Real Life

Real life.... real life... real life....
Thoughts are swirling in these old gray cells of mine right now. This week has brought so many interesting things into my life.
I had a pretty sweet little post typed up and sent it into cyber space but, it just did not feel quite right. It was wearing an apron, lipstick and heels TONIGHT.....
that is not what my post needs to wear.
It is wearing sweats and has its hair in a pony tail.

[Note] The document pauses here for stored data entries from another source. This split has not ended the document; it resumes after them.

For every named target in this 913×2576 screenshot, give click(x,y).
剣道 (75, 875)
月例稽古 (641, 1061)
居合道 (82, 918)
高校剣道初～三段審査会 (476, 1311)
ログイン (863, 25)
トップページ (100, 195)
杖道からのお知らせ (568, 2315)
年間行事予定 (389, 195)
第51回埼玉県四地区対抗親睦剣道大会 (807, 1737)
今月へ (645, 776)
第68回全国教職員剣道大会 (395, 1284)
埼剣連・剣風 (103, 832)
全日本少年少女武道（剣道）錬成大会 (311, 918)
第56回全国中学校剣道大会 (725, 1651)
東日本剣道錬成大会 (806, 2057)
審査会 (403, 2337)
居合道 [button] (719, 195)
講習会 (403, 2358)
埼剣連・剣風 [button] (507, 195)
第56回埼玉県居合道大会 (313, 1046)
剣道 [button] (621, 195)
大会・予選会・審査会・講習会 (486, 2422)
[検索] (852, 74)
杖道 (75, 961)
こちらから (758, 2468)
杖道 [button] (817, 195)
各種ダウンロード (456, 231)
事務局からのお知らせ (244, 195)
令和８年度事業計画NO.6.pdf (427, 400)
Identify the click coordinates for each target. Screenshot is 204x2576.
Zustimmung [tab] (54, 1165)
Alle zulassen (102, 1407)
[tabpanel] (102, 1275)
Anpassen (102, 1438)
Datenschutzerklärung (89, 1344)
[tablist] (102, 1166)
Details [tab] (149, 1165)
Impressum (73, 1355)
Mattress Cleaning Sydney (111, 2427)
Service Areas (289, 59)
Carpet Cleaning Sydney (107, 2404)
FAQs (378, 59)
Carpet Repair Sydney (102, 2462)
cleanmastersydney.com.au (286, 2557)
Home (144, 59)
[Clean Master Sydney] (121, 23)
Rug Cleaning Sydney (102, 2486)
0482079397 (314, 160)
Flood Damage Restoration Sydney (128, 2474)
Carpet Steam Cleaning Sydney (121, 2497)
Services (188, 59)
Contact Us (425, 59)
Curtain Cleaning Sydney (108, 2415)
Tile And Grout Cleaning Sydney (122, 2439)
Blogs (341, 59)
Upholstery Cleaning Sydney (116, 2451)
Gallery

Today I experienced pain and hurt beyond what I expected. My goal in life is to love others and love GOD. I try to live this out as best as my feeble little hands and mind can. There is someone in my life who is very important and because of their choice to sin I can not be close to them anymore. I have remained where I always have been. They have have packed their bags and run from GOD. I have not changed. There however are those moments when your conviction and dedication to God supersedes relationships. I say this not as Mrs Judgy Mcjudgerson but, a simple sinner who loves her Lord and is just trying to work my own life out as I follow the HIM.

 Today I thought... text them... write them... tell them you love them. Despite not having the closeness I can do this one thing. I can love from afar.
My text was met with such animosity and anger. Words came zig zagging out of the phone at me in a torrent of hate. It hurt, oh my it hurt.
I put the phone down and walked away. Everything in me begged "Pick it up and really let em have it.... pull back on the bow and let the arrow ping"
Instead I called a friend and just cried.
It was then during the call she reminded me this person is hurt. There is so much pain in each word that was given to me. It was then I saw past the words and saw the hurter as a person.
She reminded me to take this to God and leave it at his feet. No replaying the conversation, no dwelling and no allowing myself to be sucked down.
I praise the Lord for putting my friend in my life. She gave me wisdom and such a good listening ear.
You know what? She was so right. It's been a struggle today to focus on not having a one sided mental battle with the hurter.

There will be times in life like this. Where we are kicked in the gut as we climb the mountain in our life. I look on things that happened this week and this fits with what else I've been learning and struggling with.
Finding my value, not from others but from above. It is in him I am made strong. He fills me with his strength!
I will fall asleep with this on my mind......


1st Thessalonians 4:11

Make it your ambition to lead a quiet life, 
to mind your own business and to work with your hands just as we told you.